O suicida, na clínica
Minha grande preocupação ao explorar o escopo do assunto tem um grande significante conectado ao manejo do suicida sobrevivente e da ideação do ato na clínica. Partindo-se do histórico do analisando, aconselho o foco de atenção aos pontos na transferência onde os pensamentos suicidas têm sua gênese — onde podemos “sacar” a grande ferida narcísica conectada à auto-destruição.
Penso em HOLDING de Winnicott sempre… Grande parte do trabalho clínico de Winnicott conecta-se ao tratamento de paciente psicóticos. Mas temos pacientes com traumas primordiais que precisam de uma metabolização diferenciada com a possibilidade de fracasso parental na situação terapêutica, entre outros fracassos! Não estamos com um estrutura exclusivamente neurótica, histórica o perversa na clínica mas sim um falso-self predominante que produz uma couraça quase que impenatrável no inconsciente do analisando. Esse paciente precisa de uma regressão à dependência com a ressonância do analista, ele precisa de uma figura materna simbólica onde possa ‘reviver e reparar’ os traumas.

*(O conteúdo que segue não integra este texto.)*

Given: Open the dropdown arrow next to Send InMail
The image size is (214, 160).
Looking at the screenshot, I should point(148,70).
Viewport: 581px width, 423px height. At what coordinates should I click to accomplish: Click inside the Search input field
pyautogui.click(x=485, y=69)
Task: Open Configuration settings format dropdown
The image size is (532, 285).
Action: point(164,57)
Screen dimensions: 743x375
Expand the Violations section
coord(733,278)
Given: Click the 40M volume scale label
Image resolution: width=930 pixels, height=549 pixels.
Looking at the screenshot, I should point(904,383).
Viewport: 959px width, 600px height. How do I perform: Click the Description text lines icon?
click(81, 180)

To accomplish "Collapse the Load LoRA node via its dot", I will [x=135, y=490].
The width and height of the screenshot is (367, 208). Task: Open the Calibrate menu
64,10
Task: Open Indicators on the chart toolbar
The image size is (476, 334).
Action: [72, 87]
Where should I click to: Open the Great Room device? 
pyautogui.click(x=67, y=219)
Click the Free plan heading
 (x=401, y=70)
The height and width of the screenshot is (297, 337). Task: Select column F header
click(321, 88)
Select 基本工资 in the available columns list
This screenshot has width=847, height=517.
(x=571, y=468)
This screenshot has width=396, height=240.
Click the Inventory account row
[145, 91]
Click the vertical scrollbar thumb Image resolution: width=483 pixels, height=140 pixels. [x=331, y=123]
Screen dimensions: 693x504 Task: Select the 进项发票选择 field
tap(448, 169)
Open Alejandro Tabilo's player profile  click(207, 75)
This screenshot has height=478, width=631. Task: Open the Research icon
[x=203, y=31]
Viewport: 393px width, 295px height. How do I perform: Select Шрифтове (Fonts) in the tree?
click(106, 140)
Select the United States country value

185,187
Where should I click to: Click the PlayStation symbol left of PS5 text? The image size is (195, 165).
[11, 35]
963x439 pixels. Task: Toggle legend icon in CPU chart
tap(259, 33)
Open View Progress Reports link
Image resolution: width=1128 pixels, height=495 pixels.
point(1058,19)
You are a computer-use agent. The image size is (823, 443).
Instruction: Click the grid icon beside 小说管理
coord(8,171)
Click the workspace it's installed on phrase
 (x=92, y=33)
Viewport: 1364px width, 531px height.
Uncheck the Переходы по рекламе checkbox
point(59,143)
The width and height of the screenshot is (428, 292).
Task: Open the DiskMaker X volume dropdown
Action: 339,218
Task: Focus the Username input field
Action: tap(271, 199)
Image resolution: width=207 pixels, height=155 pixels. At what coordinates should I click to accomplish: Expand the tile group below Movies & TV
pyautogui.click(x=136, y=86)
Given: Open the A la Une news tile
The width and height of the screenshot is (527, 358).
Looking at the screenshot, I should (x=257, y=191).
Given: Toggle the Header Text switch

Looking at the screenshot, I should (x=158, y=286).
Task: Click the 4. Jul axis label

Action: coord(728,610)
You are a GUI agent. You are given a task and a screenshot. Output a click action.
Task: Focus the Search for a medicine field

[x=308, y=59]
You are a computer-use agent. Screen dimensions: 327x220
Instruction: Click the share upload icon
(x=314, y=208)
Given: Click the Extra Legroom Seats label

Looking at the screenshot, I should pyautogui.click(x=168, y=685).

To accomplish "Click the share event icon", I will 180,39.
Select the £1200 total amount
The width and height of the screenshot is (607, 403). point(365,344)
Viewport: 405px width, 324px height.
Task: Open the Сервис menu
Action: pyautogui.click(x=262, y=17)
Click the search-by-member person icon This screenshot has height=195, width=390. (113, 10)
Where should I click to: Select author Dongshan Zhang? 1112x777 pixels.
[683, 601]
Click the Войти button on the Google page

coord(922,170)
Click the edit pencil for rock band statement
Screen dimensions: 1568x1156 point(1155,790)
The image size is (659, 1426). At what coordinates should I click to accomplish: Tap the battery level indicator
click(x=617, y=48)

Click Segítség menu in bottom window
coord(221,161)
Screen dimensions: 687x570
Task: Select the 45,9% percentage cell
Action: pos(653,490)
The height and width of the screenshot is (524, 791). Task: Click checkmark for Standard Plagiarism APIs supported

Concretizando o Holding, Winnicott achava lamentável o medo que analistas apresentavam de tocar os analisandos mas... quando fosse necessário, o ato deveria ser efetivado. E Holding vai além em pequenas vinhetas winnicottianas onde o analista abre a porta para o analisando antes dele tocar a campainha ou colocar leite e biscoitos no setting analítico como vetores permanentes de conforto. Claro que diante da ideação suicida estas atitudes são pequenas... ou tavez não. Precisa-se de mais!
Nesse Holding ampliado o analista é responsivo, empático e principalmente reparador e recebe a experiência do analisando no aguardo das manifestaçoes deste falso-self. O objetivo é ter o trauma relembrado, vivenciado e re-experimentado no ambiente analítico para sua reparação, promovendo processos de maturação. Esse conceito analítico de Holding é uma metáfora parental, executado por um personagem novo — o psicanalista entra com a função mãe revisitada. Simbólicamente, trabalhar na função materna é uma possibilidade de retrabalho de um trauma precoce numa regressão.
Acho muito interessante a forma que Winnicott mudou drásticamente o cenário clínico, levando o trabalho analítico longe do foco do conflito sexual e agressivo para o valor clínico da empatia responsiva num renascimento de função materna.
No Holding, a dependência é real e precisa ser atendida! É nesse momento, ao praticar o Holding, que o psicanalista pode até salvar uma vida e dos que estão próximos ao suicída e que precisam de tanto Holding quanto o analisando — já imaginando então a clínica da posvenção!